最後に汎用的な研究を重視すると、研究結果のツール化は評価されますが、ツールの利用による研究はあまり評価されません。個別のツールに依存した研究は汎用性がありませんし、ツールが良かったのか、提案する方法が良かったのか、区別することが難しいからです。

このように定量的、統計的、汎用的なものを求めることによって、即効性がないので効果が出るのは次回以降のプロジェクトであることが多く、人などの個別情報を失いがちで、ツールと独立した研究が多く、目の前の問題に困っている現場と距離があるように思います。

3.人の重視とアナログ指向

アジャイル宣言以降、人を重視した開発が注目されるようになっています。これまでのソフトウェア工学では、統計データのノイズとして扱われていた人の違いやモチベーションといったこともプロジェクト運営で重視されるようになりました。

定量的なデータだけでなく定性的なデータが扱われるようになり、感情や雰囲気といったアナログ情報も重視されています。そのような流れの中で使われるツールがアナログ中心になるのも分かります。人の直感はアナログ情報を扱えるのですから、付箋を位置から書き直さずに赤ペンで修正するほうがわかりやすいのも事実です。

このような流れの中で、なんとなく個人やプロジェクトにまかされたまま、あまり議論されなかったのが、基本的なツールの使い方です。ツールのTIPSのほか、どのような考え方で活用し、どのように組み合わせていくか、技術者がより良い仕事をするために道具を磨いていく。そんな古き良きUNIXの時代の技術者魂がどこかに忘れられたような気がします。

4.ツール時代の開発法

かつてはプロセスの議論だけでよかったのでしょう。組織は時間をかけて成長し、技術は個人やプロジェクトが蓄積する。やり方が決まっていて、必要な知識も明確であれば、これまでのやり方が通用しました。

でも、いつのまにか変わってしまって、プロセスが追いつかなくなったのです。環境構築だけでも大変なのに、高機能なソフトウェアを開発しなければならず、しかも開発期間は非常に短い。こんな状況で、10年も20年も前から提案されているプロセスを適用するだけでは開発できなくなりました。

このようなきびしい状況で、とんでもない開発法が現れてきました。ひとつは海外に出して安く上げる方法、もうひとつはいい加減に開発する方法です。きちんと戦略を立てて海外に出すならまだしも、いい加減な開発が許されるはずはない、そう思いたいのですが、そうでもない(リンク先は達人プログラマーを目指して)ようです。

こんなライバルを相手にして、まともな技術者が生き残るのは困難です。海外の単価や、いい加減な開発の単価と同じ単価になるように、現場で起きている問題を解決し、技術力を高めないといけないからです。

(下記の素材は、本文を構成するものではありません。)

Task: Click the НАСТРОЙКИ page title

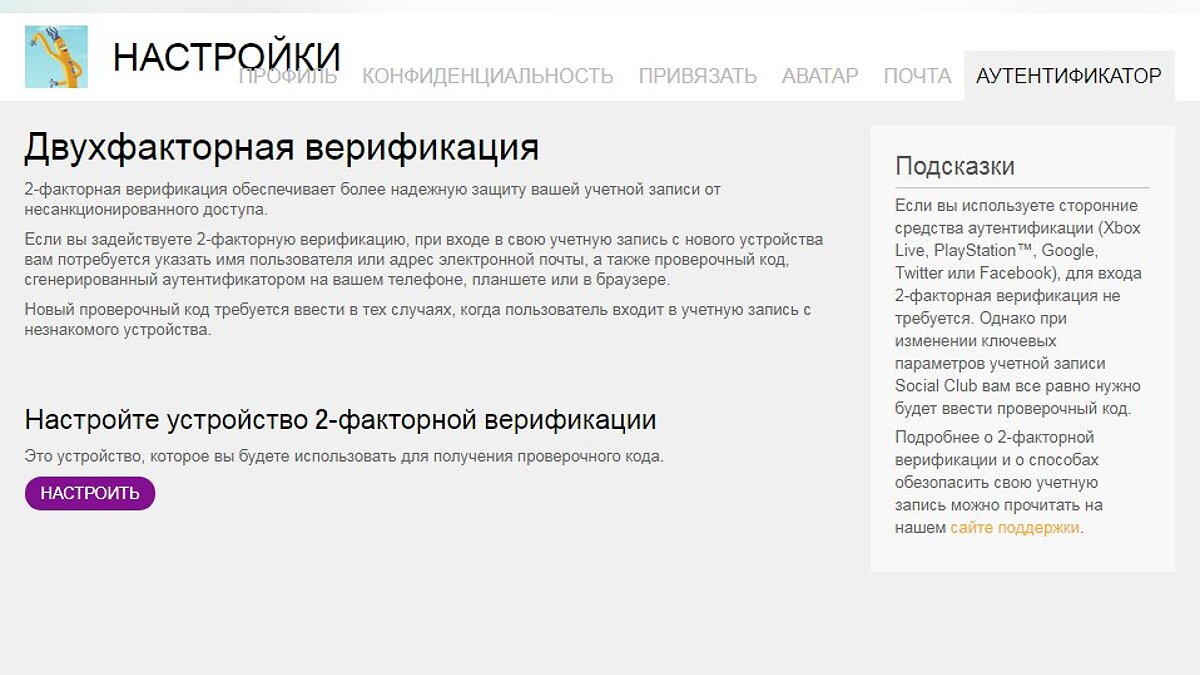Action: pos(226,57)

これまでのように、技術の確立に時間のかかる技術に依存した開発では難しく、即効性のある技術による自律的な開発が求められます。リーンソフトウェア開発で出てきたような海兵隊のような組織でないといけません。個々人が自律的に行動し、何かあった時も正しく判断して行動ができるような組織です。チケット駆動開発はそれを可能にするものだと思います。

5.チケット駆動開発の可能性

チケット駆動開発はアジャイル的ですが、アジャイル開発そのものではありません。マイルストーン(バージョン)ごとに開発する、チケットの優先順位に従ってスコープを変更するなど、とてもアジャイル的です。しかし、その特徴は、ツールを用いたプロセス改善で、チケット中心に個人とプロジェクトの2重プロセスがあり、それらは形式化され、リズムが生まれ、成熟していくことです。

チケット駆動開発は顧客同席などの要件を満たしていませんので、アジャイル開発そのものではありません。しかし、その根底にあるのはアジャイルと同じように、現場重視、人重視です。厳しい条件の中でもあきらめず、どのようにより良いソフトウェアを開発するかというアプローチです。

日本にはカンバンやファシリテーションなど、日本の文化に根付いたアジャイル技術があります。チケット駆動開発がこれらを取り込んで発展したならば、真に日本発のアジャイル開発法になり得ると思います。